説明資料 16
  
 三井化学のプラントがなぜ爆発に至ったかの説明である。

 このプラントはスライドの反応式に示すように、ベンゼンの誘導体(カテコール、m-ジヒドロキシベンゼン)を作ることを目的としている。原料であるDIPB(m-ジイソプロピルベンゼン)を酸素酸化して黄色でハッチングした過酸化物中間体を得る。この過酸化物中間体が分解して目的の化合物であるカテコール(スライドの右端の化合物)を得る。

 この反応式を簡略化して記すと、次の反応式となる。クメン法である。カテコール製造の場合には出発原料にはベンゼン環に置換基が2個ついている。


 事故に至るステップは下のスライドに示されている通りである。

 設備への供給スチームが停止し、それに伴いこの設備も緊急停止した(インターロックが掛かった)。酸化反応のために反応器の底部より吹き込まれていた酸素は自動的に停止し、それに代わって攪拌用の窒素ガスが底部より吹き込まれた。この底部からの窒素ガスは反応器内に液循環を起こし、反応液全体の温度を均一に保つと同時に、その循環により反応器下部にある冷却管と反応液の接触を良くして反応液の冷却にも重要な働きをする。

 重要事項であるので確認であるが、反応器の冷却管は反応器の下方部にしか設置されていないので、反応液全体を均一に冷却するためには、この窒素ガスによる液循環が必須となる。

 インターロックが掛かってから80分後、反応液の温度の下がりが悪いと思った運転員は、インターロックを解除して蛇管式冷却管に冷却水を手動操作で入れることにした。この時、運転員はインターロックを解除すると、反応液攪拌のための命綱ともいえる反応器底部からの窒素ガスの供給が止まることを知らなかった。

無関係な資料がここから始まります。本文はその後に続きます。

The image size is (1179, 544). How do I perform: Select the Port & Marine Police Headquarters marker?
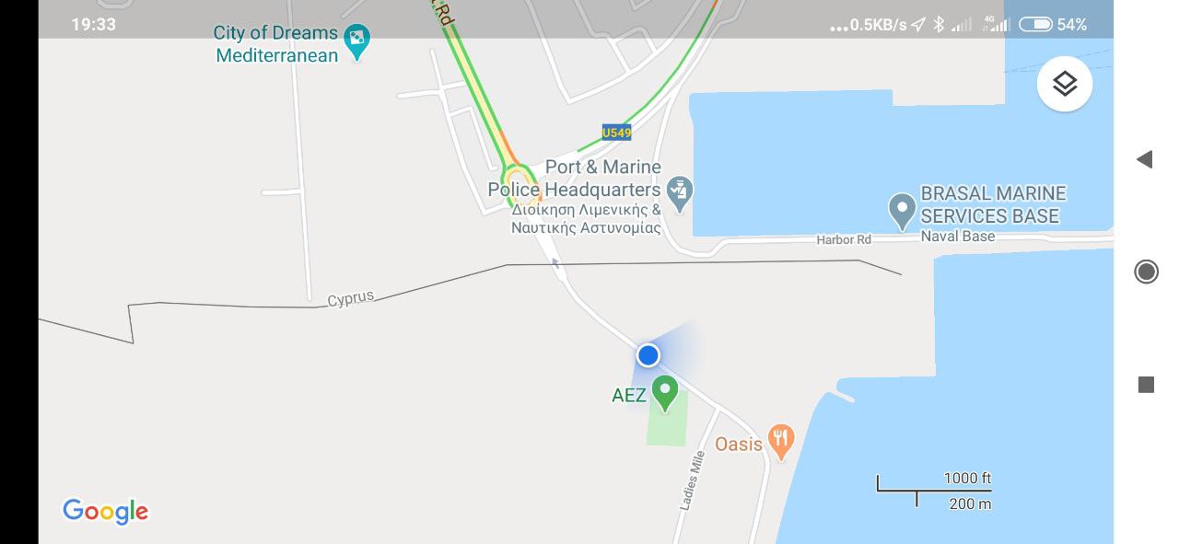[x=680, y=194]
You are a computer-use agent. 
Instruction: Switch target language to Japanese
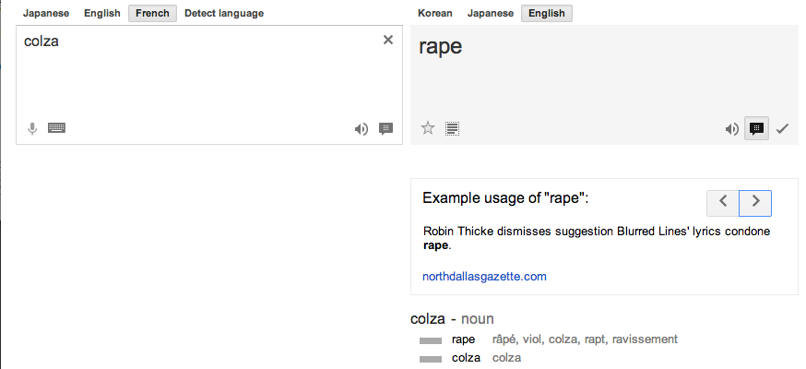coord(491,14)
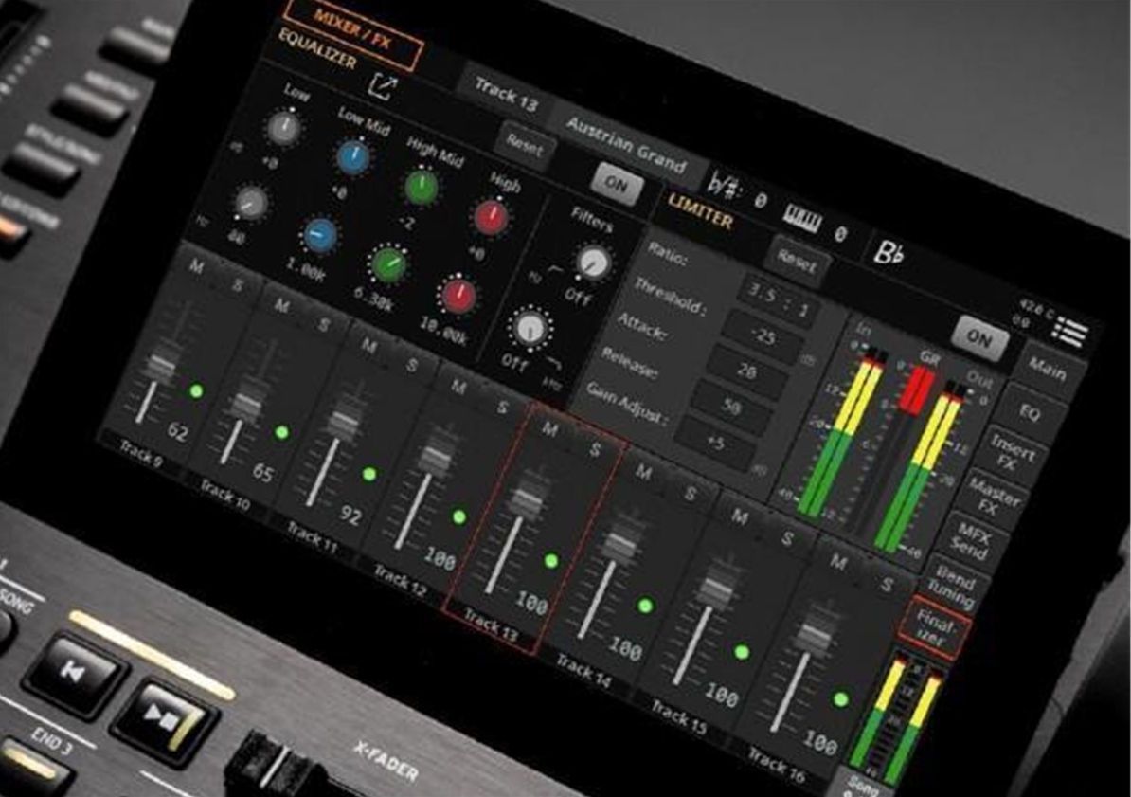This screenshot has height=797, width=1131.
Task: Select the blue Low Mid gain knob
Action: [x=353, y=157]
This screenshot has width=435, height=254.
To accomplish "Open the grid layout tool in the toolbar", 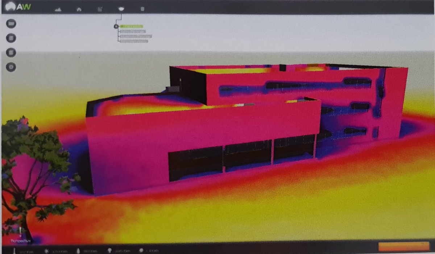I will 100,9.
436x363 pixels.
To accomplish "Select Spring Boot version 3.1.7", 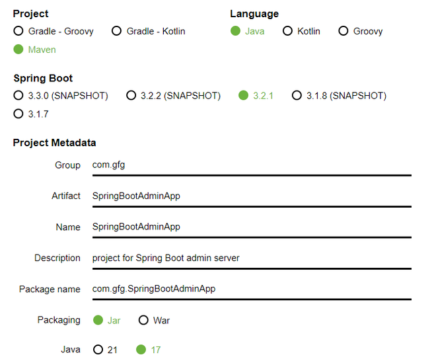I will pyautogui.click(x=18, y=114).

 かくしてインターロックが掛かってから80分目に反応液の上下流(対流)がなくなった。反応器の上部では過酸化物は徐々にではあるが分解を続け、その分解速度は反応温度が上がるに従がって加速度的に速くなっていった。悪いことには反応器内の反応温度を測るための温度計は反応器上部にはついていなかった。そのため、反応器内で反応温度が異常に上昇してきているのに気づかなかった。

 かくしてインターロックが掛かってから175分後に反応器の破裂に至った。それは反応器の上部温度の急上昇を確認した170分後からわずかに5分後のことであった。